**** Dataset extract

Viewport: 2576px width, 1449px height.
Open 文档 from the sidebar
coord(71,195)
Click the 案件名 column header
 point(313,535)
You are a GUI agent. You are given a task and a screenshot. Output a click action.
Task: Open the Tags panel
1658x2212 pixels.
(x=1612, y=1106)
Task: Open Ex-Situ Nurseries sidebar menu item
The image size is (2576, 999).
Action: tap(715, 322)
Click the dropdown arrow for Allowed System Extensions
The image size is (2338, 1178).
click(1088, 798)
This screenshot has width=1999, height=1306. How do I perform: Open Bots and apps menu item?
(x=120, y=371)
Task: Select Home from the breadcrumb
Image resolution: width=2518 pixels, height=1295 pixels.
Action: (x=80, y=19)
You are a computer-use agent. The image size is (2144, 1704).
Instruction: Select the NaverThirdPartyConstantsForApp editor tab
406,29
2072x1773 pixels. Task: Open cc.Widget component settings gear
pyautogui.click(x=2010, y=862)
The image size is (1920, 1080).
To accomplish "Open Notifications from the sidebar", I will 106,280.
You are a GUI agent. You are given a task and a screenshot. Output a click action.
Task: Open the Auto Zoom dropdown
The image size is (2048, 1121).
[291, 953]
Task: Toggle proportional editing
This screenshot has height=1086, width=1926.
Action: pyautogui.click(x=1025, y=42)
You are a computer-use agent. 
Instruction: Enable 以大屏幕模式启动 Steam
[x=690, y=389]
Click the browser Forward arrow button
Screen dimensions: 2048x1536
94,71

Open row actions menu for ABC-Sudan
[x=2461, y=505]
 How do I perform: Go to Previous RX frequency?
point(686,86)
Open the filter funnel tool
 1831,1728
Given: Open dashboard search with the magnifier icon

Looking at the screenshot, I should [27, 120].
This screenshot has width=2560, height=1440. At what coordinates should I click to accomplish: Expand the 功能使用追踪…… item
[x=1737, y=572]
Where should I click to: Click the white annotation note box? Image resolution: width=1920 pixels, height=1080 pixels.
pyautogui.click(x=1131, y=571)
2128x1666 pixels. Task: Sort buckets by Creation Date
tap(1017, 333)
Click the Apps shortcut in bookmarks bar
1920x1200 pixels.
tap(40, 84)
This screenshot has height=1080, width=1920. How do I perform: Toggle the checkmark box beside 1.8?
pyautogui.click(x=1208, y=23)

********

Directions: Every record must be retyped so that it matches the original exactly.

Result of this task:
Viewport: 2576px width, 1449px height.
Open 文档 from the sidebar
coord(71,195)
Click the 案件名 column header
 point(313,535)
You are a GUI agent. You are given a task and a screenshot. Output a click action.
Task: Open the Tags panel
1658x2212 pixels.
(x=1612, y=1106)
Task: Open Ex-Situ Nurseries sidebar menu item
The image size is (2576, 999).
Action: tap(715, 322)
Click the dropdown arrow for Allowed System Extensions
The image size is (2338, 1178).
click(1088, 798)
This screenshot has width=1999, height=1306. How do I perform: Open Bots and apps menu item?
(x=120, y=371)
Task: Select Home from the breadcrumb
Image resolution: width=2518 pixels, height=1295 pixels.
Action: (x=80, y=19)
You are a computer-use agent. The image size is (2144, 1704).
Instruction: Select the NaverThirdPartyConstantsForApp editor tab
406,29
2072x1773 pixels. Task: Open cc.Widget component settings gear
pyautogui.click(x=2010, y=862)
The image size is (1920, 1080).
To accomplish "Open Notifications from the sidebar", I will 106,280.
You are a GUI agent. You are given a task and a screenshot. Output a click action.
Task: Open the Auto Zoom dropdown
The image size is (2048, 1121).
[291, 953]
Task: Toggle proportional editing
This screenshot has height=1086, width=1926.
Action: pyautogui.click(x=1025, y=42)
You are a computer-use agent. 
Instruction: Enable 以大屏幕模式启动 Steam
[x=690, y=389]
Click the browser Forward arrow button
Screen dimensions: 2048x1536
94,71

Open row actions menu for ABC-Sudan
[x=2461, y=505]
 How do I perform: Go to Previous RX frequency?
point(686,86)
Open the filter funnel tool
 1831,1728
Given: Open dashboard search with the magnifier icon

Looking at the screenshot, I should [27, 120].
This screenshot has width=2560, height=1440. At what coordinates should I click to accomplish: Expand the 功能使用追踪…… item
[x=1737, y=572]
Where should I click to: Click the white annotation note box? Image resolution: width=1920 pixels, height=1080 pixels.
pyautogui.click(x=1131, y=571)
2128x1666 pixels. Task: Sort buckets by Creation Date
tap(1017, 333)
Click the Apps shortcut in bookmarks bar
1920x1200 pixels.
tap(40, 84)
This screenshot has height=1080, width=1920. How do I perform: Toggle the checkmark box beside 1.8?
pyautogui.click(x=1208, y=23)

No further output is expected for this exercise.